Understanding the Totality of Your Business
Understanding the totality of your business could be a lot easier than you may think. There is a tool that has been utilized by top level corporations worldwide to break down their business into four actionable pieces. This tool is called the SWOT Analysis. Although it is not a new concept, the SWOT Analysis is a quick and straight forward way to understand your business on a deeper level. The SWOT Analysis is proven to be effective, unlike some other methods that may take up too much of your valuable time.
The acronym SWOT stands for Strengths, Weaknesses, Opportunities and Threats. One of the easiest ways to visualize a SWOT Analysis is to draw a square separated into four quadrants. In these quadrants, beginning at the top right-hand corner you’ll want to write “S” for Strengths, then continue clockwise with “W” for Weaknesses, “O” for Opportunities, and finally “T” for Threats in the bottom right-hand corner.
Breaking Down the Acronym SWOT
Beginning with strengths, you’ll need to refer back to the three principals that we have talked about in the past: your product, infrastructure, and the conversation. Is there a piece of your business that you feel better about than the others? The key is to always maintain a broad Exit Mindset so that your team is able to see the larger picture. If you’re having a hard time filling the Strengths, Weaknesses, Opportunities, and Threats boxes, remember to keep it simple. If you’re only able to come up with a couple of bullet points for each box, that is fine as long as they are honest assessments.
The most difficult piece of SWOT for most business owners is defining a weakness. It’s important to remember that having a weakness does not mean that your overall business is weak. The ability to recognize a crack in your infrastructure or a product that could be improved upon, only reveals new opportunity. Opportunities are where your business could grow, market share that could be taken advantage of, or even pricing structure that could be adjusted.
The last part of the acronym in SWOT stands for threats. Much like weaknesses, business owners sometimes struggle to identify their own threats, even if the threat is right in front of their nose. Is there a patenting process that could prevent your product from coming to market? What about a new wave of businesses in your neighborhood that are cutting into your sales? Once again, it’s important to think broad and be honest with yourself and with your business as a whole.
Including the Team
One of the easiest mistakes to make when performing a SWOT Analysis is trying to take on the challenge alone. Including your team and other key decision makers can help to garner a wider view with different perspectives. There may be a few specific weaknesses or even strengths that you are unaware of, that may be affecting larger pieces of the puzzle. We would always suggest that you begin by creating a rough SWOT Analysis on your own, using the Exit Mindset and higher-level thinking.

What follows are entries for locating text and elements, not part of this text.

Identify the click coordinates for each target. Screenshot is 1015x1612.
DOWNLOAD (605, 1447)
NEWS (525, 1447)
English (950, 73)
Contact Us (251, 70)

Once you have a rough outline put together, you can then crowdsource solutions or additions to the list using your employees or other executives. By effectively adapting your vision to work well with your employees’ strengths, you’ll notice that pieces will begin to fall into place. Remember, as a business owner you are in this endeavor alongside your employees.
Creating a SWOT Analysis should not be overwhelming! If you are struggling to make SWOT Analysis’ a regular piece of your weekly routine, try to simplify your process and focus on one or two bullet points per letter of the acronym. It is perfectly okay to focus on strengths one week and weaknesses the next, as long as you are able to come full circle and look at the entire diagram from above. A SWOT Analysis is a great way to establish a 360-degree view of your company but relies on your ability to think honestly and trust your team!